Loop over DOMDocument
I am following the suggestion from this question Robust, Mature HTML Parser for PHP, about parsing html that may be malformed with DOMDocument.
Is there any easy way to loop over the parsed document? So I would like to loop over html like this.
$html='<ul>
<li>value1</li>
<li>value1</li>
<li>value3
<p>subvalue</p>
</li>
</ul>
<p>hello world</p>';
$doc = new DOMDocument();
$doc->loadHTML($html);
???
foreach (??? as $node)
{
print $node->nodeName.':'.$node->nodeValue;
}
And get results somewhat like this.
ul:
li:value1
li:value2
li:value3
p:subvalue
p:hello world
Using $doc->childNodes
by itself doesn't really do what I want. Since it doesn't seem to go down to lower branches in the tree.
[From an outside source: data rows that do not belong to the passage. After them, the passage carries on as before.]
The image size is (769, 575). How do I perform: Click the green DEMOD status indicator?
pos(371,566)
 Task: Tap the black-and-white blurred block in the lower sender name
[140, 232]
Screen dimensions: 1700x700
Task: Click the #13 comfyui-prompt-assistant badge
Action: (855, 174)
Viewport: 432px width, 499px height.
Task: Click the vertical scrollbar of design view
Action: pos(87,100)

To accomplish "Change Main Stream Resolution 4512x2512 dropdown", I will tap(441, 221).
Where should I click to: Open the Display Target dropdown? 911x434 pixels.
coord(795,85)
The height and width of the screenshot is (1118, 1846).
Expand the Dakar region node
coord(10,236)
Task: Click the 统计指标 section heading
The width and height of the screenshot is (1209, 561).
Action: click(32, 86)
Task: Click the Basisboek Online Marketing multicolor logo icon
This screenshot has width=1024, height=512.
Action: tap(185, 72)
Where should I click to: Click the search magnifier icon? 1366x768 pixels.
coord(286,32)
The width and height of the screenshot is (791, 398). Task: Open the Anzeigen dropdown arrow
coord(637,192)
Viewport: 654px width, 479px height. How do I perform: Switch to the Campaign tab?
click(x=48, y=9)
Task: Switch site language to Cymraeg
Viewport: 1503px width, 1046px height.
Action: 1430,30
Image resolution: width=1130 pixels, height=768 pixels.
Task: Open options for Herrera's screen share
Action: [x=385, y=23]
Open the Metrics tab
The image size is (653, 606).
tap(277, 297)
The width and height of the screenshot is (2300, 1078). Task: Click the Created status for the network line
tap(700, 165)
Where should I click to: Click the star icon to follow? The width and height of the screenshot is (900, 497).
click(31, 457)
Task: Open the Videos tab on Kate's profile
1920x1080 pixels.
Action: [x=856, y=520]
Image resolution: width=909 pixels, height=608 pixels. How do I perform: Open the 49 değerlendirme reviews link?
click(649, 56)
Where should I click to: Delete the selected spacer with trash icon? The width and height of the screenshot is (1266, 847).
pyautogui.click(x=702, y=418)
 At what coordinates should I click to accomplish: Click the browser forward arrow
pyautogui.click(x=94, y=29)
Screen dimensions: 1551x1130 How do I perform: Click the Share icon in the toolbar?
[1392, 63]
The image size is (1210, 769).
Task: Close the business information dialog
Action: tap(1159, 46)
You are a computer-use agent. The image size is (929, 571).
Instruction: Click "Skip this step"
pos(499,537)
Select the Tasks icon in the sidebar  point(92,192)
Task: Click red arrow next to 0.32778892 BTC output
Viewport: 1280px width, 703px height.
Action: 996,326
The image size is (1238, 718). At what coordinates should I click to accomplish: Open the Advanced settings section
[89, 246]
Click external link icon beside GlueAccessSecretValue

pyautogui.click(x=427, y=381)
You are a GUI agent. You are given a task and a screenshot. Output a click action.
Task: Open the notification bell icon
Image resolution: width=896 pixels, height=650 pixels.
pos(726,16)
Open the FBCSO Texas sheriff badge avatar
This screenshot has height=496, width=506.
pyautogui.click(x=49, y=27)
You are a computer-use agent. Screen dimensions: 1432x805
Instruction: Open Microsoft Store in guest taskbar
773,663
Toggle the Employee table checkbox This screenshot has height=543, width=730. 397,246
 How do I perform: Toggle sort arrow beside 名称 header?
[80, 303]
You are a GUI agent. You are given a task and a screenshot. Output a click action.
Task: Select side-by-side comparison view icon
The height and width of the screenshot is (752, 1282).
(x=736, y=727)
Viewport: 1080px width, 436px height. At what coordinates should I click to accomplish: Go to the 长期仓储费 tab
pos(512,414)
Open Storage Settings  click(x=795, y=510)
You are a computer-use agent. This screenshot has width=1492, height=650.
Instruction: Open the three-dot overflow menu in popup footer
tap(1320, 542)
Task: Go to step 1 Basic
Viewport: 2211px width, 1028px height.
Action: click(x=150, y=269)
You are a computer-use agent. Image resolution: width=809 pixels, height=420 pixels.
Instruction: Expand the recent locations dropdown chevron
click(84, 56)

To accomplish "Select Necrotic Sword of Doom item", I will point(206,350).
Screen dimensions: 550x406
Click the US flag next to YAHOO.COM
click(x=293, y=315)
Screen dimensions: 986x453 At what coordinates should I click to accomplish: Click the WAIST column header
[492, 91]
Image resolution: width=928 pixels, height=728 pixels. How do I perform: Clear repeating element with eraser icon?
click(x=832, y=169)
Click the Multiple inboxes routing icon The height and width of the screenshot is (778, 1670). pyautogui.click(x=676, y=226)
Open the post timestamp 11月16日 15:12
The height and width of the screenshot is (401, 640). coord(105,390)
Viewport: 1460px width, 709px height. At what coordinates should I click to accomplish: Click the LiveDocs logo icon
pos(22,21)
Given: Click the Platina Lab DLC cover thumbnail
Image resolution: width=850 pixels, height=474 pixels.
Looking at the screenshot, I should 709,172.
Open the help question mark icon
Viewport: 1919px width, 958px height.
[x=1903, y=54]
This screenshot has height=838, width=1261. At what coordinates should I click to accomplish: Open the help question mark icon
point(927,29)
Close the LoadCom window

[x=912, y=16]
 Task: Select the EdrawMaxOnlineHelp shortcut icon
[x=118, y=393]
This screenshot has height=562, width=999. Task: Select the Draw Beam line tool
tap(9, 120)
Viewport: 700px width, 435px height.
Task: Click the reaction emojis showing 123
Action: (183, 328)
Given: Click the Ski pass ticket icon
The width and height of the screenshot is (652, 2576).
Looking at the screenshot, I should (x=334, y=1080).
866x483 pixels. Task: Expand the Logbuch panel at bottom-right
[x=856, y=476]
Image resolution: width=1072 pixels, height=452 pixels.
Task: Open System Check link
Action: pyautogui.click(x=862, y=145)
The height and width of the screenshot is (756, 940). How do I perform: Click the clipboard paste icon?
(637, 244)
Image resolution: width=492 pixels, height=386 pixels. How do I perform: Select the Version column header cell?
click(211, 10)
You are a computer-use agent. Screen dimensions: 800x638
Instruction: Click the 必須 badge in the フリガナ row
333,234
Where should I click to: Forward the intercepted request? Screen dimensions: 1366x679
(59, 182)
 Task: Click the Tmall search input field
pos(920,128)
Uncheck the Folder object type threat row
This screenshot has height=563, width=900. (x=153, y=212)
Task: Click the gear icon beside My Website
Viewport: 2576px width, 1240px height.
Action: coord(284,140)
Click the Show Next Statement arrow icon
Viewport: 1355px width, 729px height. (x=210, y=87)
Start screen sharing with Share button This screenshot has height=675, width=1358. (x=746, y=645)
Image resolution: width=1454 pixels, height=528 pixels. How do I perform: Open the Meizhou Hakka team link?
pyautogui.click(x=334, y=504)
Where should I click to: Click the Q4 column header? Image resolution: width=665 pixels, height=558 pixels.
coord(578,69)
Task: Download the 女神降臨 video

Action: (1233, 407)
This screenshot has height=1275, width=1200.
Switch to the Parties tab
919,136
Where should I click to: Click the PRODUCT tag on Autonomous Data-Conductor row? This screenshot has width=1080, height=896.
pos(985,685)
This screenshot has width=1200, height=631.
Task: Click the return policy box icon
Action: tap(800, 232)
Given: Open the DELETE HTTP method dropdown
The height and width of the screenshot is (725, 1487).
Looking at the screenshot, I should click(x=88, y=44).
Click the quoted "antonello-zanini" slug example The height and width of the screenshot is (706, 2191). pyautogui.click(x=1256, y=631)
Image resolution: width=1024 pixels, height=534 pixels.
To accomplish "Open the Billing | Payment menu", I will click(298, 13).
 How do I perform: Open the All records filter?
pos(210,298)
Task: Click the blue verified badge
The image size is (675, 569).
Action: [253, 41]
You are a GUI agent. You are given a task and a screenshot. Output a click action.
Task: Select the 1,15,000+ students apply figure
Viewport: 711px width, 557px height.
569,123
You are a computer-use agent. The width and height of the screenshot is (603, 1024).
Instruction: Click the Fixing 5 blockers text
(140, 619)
I used the code suggested by halfdan and I get results like this.
html:
html:value1
value1
value3
subvalue
hello world
Try this:
$doc = new DOMDocument();
$doc->loadHTML($html);
showDOMNode($doc);
function showDOMNode(DOMNode $domNode) {
foreach ($domNode->childNodes as $node)
{
print $node->nodeName.':'.$node->nodeValue;
if($node->hasChildNodes()) {
showDOMNode($node);
}
}
}
I was having issues with elements that had c data, where even elements that didn't have children where returning that they did.
I am not sure why it was.
The work around I found was to change
if($node->hasChildNodes()) {
showDOMNode($node);
}
to
if($node->childNodes->length != 1) {
showDOMNode($node);
}
And the code now works perfectly.
You need to use PHP Simple HTML DOM Parser and the following code:
<?php
require_once 'simplehtmldom/simple_html_dom.php';
function iterateHtmlElements($html)
{
$dom = str_get_html($html);
$dom->set_callback('handleElement');
$dom->__toString();
echo "\n";
}
function handleElement(simple_html_dom_node $elem)
{
if($elem->tag == 'text') {
echo $elem->innertext();
}
else {
echo "\n" . $elem->tag . ": ";
}
}
$html='<ul>
<li>value1</li>
<li>value1</li>
<li>value3
<p>subvalue</p>
</li>
</ul>
<p>hello world</p>';
iterateHtmlElements($html);
It works exactly as expected. I checked it with the input you provided and got the following results:
> php test2.php
ul:
li: value1
li: value1
li: value3
p: subvalue
p: hello world